The metabolomics has the exact same problems - with the added fun of a clear fun and strange type for the metabolomics. A google search should have allowed this to be corrected by anyone, at any stage of the submission process. 

Here we do get a gradient! We do not, however, know what the column used was, or the flow rate. Was this DDA untargeted metabolomics? DIA? What resolution? What cycle time (which is a bigger deal in metabolomics than proteomics)? 

Aside here - An S-lens RF of 60 on an HF (no ion funnel) is probably still not ideal for metabolites. You are asking for a lot of in-source decay of these things.
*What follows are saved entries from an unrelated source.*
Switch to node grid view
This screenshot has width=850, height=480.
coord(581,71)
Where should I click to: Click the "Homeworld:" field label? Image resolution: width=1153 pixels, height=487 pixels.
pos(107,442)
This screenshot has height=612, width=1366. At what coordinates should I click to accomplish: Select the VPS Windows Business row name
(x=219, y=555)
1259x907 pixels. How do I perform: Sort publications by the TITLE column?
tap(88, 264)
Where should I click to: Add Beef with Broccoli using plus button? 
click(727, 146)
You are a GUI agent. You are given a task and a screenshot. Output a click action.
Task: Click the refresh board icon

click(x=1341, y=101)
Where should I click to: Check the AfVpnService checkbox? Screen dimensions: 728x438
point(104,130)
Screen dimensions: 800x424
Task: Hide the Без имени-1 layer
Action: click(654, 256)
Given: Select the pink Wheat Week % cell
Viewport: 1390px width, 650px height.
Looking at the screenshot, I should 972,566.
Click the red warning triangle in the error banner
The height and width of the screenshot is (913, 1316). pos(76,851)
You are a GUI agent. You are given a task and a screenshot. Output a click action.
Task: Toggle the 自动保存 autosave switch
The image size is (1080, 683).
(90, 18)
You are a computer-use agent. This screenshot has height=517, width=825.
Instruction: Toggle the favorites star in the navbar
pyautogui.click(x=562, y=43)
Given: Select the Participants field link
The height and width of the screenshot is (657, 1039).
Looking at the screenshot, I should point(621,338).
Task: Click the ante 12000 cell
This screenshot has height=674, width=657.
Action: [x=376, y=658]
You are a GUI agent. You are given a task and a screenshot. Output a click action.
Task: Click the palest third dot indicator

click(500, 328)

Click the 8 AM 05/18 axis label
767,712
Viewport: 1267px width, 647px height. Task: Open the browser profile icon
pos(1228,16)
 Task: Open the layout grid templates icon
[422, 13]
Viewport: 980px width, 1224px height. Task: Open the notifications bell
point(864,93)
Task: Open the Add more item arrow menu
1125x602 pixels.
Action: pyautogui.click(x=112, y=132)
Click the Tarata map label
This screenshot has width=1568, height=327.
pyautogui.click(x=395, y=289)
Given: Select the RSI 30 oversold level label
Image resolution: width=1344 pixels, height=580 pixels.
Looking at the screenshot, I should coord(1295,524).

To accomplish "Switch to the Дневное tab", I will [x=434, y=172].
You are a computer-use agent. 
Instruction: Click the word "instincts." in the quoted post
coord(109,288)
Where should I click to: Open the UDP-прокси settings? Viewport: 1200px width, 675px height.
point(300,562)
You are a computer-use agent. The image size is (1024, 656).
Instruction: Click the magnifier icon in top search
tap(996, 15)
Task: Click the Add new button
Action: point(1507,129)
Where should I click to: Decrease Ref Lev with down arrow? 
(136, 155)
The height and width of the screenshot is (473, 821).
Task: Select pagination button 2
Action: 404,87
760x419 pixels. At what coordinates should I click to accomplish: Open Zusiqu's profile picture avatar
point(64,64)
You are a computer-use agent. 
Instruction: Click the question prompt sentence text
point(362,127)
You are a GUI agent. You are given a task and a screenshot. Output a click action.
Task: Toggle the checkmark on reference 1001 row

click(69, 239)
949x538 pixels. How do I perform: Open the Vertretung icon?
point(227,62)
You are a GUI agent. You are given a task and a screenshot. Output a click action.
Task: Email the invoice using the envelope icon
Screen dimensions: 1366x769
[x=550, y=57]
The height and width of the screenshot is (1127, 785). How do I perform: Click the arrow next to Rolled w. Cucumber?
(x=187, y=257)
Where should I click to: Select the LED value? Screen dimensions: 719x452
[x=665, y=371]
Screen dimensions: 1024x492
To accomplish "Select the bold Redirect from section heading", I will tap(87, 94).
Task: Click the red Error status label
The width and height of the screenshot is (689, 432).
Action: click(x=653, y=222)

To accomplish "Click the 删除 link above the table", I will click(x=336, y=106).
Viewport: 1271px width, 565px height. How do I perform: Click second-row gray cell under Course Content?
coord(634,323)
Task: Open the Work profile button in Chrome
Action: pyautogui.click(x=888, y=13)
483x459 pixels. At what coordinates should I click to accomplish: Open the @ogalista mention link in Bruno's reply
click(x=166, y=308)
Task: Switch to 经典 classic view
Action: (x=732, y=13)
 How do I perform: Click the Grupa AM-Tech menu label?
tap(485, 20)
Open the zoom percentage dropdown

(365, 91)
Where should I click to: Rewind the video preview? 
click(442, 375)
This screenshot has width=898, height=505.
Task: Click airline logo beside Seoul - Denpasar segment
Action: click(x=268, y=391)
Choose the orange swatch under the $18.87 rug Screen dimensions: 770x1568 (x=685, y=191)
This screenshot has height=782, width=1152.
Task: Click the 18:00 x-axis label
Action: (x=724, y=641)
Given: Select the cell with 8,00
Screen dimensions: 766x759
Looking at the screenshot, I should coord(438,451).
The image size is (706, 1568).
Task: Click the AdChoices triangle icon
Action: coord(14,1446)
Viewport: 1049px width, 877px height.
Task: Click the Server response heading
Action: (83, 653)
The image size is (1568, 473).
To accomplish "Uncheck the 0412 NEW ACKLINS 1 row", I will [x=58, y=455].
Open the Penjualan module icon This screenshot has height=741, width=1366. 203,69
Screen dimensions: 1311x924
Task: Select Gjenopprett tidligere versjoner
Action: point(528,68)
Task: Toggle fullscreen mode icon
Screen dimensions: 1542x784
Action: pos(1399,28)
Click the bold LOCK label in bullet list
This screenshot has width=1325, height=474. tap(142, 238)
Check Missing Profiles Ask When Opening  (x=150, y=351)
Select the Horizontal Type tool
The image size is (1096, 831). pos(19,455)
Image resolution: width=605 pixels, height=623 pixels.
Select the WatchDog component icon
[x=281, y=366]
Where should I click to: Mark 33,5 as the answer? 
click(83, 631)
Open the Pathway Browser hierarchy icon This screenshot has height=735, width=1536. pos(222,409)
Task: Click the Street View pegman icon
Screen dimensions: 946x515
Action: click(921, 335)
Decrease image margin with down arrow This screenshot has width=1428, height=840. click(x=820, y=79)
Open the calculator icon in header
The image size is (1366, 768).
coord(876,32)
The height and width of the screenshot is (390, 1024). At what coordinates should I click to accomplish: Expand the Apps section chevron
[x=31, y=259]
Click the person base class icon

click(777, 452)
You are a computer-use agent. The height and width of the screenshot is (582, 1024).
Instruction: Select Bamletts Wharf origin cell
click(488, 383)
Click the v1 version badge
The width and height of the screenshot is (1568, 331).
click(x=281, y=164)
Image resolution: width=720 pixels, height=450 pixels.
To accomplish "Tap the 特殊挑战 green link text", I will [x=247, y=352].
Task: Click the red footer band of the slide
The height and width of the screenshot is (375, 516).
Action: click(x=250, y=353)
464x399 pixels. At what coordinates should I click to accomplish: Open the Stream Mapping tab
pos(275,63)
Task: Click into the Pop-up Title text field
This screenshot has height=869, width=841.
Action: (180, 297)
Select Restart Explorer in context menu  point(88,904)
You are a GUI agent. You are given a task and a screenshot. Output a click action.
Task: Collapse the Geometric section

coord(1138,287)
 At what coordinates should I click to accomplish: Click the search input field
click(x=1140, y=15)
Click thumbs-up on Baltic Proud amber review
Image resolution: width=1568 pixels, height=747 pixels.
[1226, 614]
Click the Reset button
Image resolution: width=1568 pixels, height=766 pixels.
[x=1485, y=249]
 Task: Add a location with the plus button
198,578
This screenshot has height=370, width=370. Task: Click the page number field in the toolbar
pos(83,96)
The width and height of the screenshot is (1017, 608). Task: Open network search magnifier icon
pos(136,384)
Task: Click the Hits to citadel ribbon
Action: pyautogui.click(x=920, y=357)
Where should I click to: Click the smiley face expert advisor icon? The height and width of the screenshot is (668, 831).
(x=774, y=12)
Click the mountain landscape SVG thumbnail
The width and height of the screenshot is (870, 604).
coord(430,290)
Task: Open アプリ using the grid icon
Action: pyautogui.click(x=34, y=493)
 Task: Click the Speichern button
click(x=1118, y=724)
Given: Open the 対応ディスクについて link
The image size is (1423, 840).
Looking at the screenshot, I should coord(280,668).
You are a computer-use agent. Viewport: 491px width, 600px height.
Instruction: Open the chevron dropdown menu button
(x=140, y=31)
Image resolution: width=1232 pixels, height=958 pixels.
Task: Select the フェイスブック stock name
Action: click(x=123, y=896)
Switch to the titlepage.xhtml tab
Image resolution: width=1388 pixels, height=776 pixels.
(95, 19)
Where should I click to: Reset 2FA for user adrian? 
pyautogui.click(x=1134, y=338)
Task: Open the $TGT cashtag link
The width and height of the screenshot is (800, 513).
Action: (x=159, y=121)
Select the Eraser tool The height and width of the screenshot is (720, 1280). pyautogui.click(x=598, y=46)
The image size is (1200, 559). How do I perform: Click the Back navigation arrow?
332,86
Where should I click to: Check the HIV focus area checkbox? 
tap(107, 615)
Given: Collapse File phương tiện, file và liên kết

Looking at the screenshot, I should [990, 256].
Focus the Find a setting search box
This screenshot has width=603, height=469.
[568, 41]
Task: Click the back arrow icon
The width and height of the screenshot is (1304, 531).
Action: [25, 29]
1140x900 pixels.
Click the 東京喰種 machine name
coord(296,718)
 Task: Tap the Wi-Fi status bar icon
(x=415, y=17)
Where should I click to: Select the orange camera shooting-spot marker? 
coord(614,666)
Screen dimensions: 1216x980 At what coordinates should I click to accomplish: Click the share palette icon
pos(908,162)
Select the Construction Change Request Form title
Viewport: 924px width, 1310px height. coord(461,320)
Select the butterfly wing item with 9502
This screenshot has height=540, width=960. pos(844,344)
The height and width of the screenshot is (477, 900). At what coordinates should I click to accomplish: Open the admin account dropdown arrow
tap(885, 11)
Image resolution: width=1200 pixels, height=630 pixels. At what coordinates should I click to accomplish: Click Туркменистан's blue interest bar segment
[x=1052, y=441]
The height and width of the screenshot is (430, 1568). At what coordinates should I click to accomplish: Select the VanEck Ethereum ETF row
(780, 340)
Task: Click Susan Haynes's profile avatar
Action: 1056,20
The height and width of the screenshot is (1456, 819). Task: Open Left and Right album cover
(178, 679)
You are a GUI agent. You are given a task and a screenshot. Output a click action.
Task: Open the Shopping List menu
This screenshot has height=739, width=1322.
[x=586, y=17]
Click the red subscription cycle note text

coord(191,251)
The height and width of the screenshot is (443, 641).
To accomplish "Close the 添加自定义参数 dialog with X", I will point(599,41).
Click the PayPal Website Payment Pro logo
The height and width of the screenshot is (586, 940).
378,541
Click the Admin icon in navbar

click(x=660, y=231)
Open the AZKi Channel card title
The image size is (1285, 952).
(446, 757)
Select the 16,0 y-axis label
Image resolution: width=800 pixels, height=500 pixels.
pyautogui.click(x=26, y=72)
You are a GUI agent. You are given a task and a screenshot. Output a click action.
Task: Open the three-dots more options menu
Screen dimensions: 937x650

Bet you $10 you don't see inosine in these data. Just two very nice hypoxanthine peaks (the former decays to the latter when the RF is too high). 

The good news here is that THERE IS A DATA AVAILABILITY STATEMENT. 

This weekend I wrote several different authors to request data that "is available upon reasonable request", so this is good to see while I wait to find out if my requests count as reasonable. 

Let's break this down, though for reviewers without proteomics experience. And maybe I should just post this part.

This is how I review a paper (or edit it for Proteomes). 

1) Is the data publicly deposited? 

2) Are the methods described adequately to allow me to give this to someone to reproduce in entirety? 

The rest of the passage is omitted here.